Solana/Program Development Basics/Entry Point Explanation
Every Solana transaction contains one or more instructions. An instruction is a call to a program account on-chain. It has three main components, as defined in the source code:
pub struct Instruction {
/// The public key of the program that will execute this instruction.
pub program_id: Pubkey,
/// Metadata describing the accounts to pass to the program.
pub accounts: Vec<AccountMeta>,
/// Opaque data for the program to interpret.
pub data: Vec<u8>,
}
So, whenever an instruction is executed, it gets sent to your program's entry point, process_instruction().

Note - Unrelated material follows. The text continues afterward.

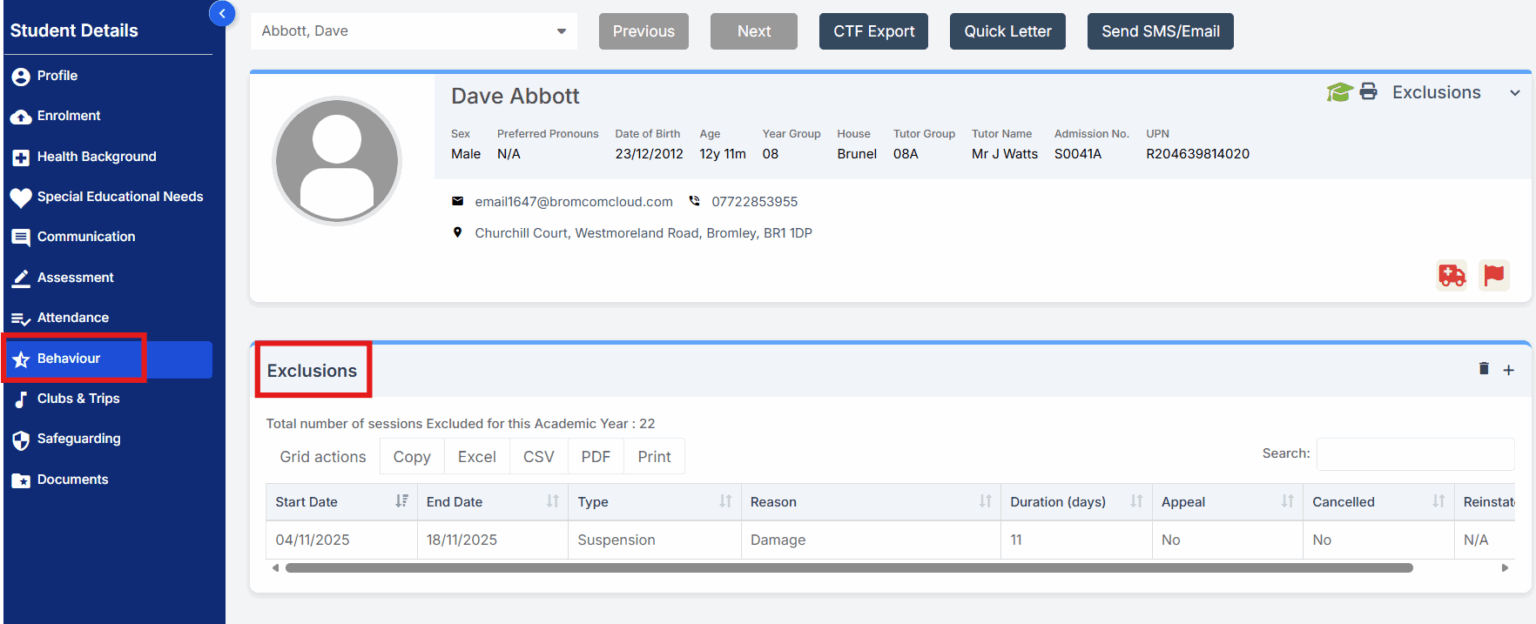Click the horizontal scrollbar under the table
The height and width of the screenshot is (624, 1536).
pyautogui.click(x=848, y=568)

Program Entry Point Signature
solana_program::entrypoint!(process_instruction);
pub fn process_instruction(
program_id: &solana_program::pubkey::Pubkey,
accounts: &[solana_program::account_info::AccountInfo],
data: &[u8],
) -> solana_program::entrypoint::ProgramResult {
solana_program::msg!("Hello Solana!");
Ok(())
}
Let's break this down.
Param program_id: &solana_program::pubkey::Pubkey is the address (public key) of your deployed program account. When the transaction calls this program, Solana fills in this field with your program's address. You can use it for validation, for example, to ensure that a PDA was created by your program:
let expected_pda = solana_program::pubkey::Pubkey::create_program_address(&[seed], program_id)?;
Param accounts: &[solana_program::account_info::AccountInfo] represents all the accounts involved in the instruction. It corresponds to the Instruction.accounts field, which the client provided. Your program cannot access arbitrary accounts on-chain, it can only work with the ones passed here.
Each AccountInfo includes:
- The account's public key (key)
- Whether the account signed the transaction (is_signer)

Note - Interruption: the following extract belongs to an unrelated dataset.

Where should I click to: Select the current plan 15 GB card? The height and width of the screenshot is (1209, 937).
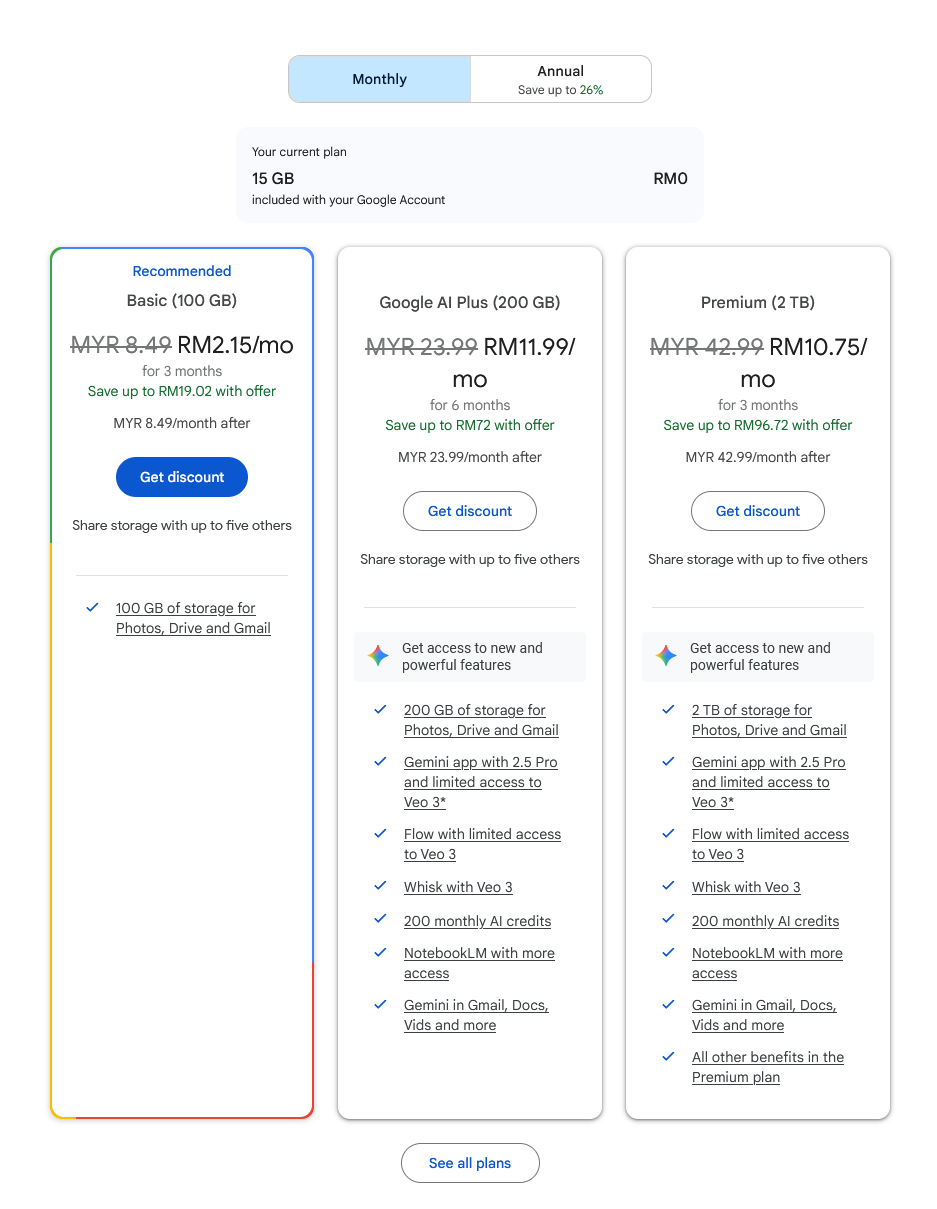470,175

- Whether it's writable (is_writable)
- Its lamport balance (lamports)
- Its data (data)
- Which program owns the account (owner)
- ...
You typically index into this slice to grab the accounts you need:
let account_user = &accounts[0];
let account_user_pda = &accounts[1];
The order of these accounts is critical: your program must interpret them in exactly the same order the client passed them.
Param data: &[u8] is the raw byte data from the Instruction.data field. It's how the client tells your program "what to do" and with what parameters. Typically, you define your own structure for this and serialize/deserialize it with libraries like borsh or serde, or you parse it manually.

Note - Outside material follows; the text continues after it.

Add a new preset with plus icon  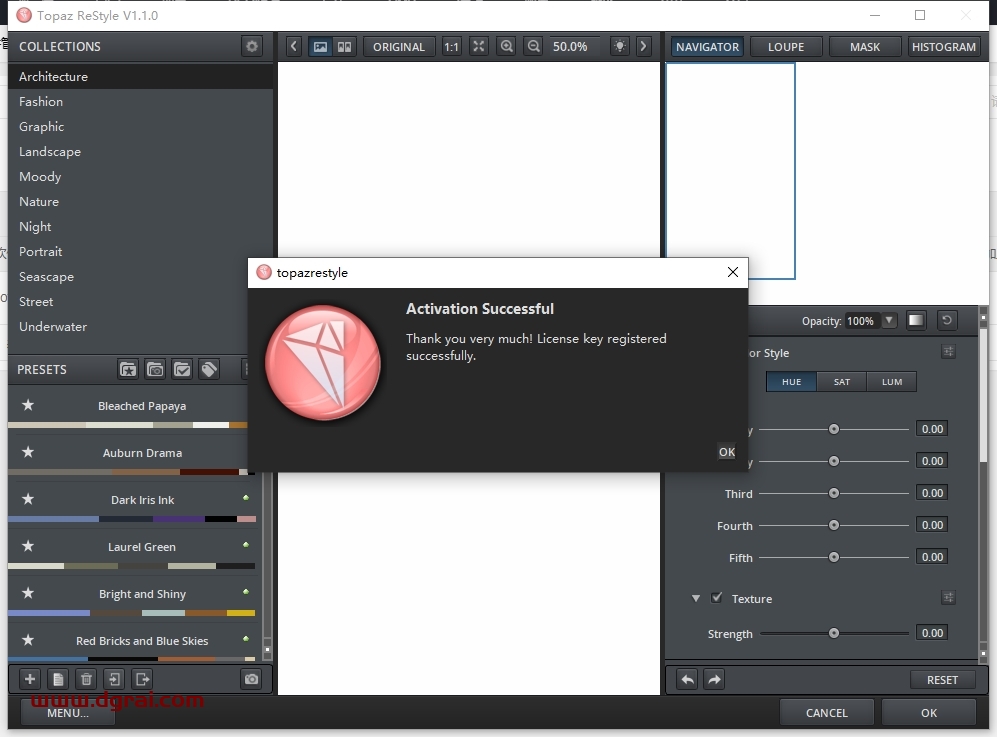point(30,679)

Think of it as a function call's arguments, except it's a single binary blob.
Solana's runtime doesn't allow programs to scan the whole blockchain or pull in arbitrary accounts. It's designed for performance: your program must treat this function as a pure function of the inputs: program_id, accounts, and data, and compute results purely from them.
This approach contrasts with chains like Ethereum, where contracts can freely read storage of other contracts. In Solana, the caller must pre-fetch and pass in all the needed accounts and data, so that the program's execution is fully deterministic and bounded.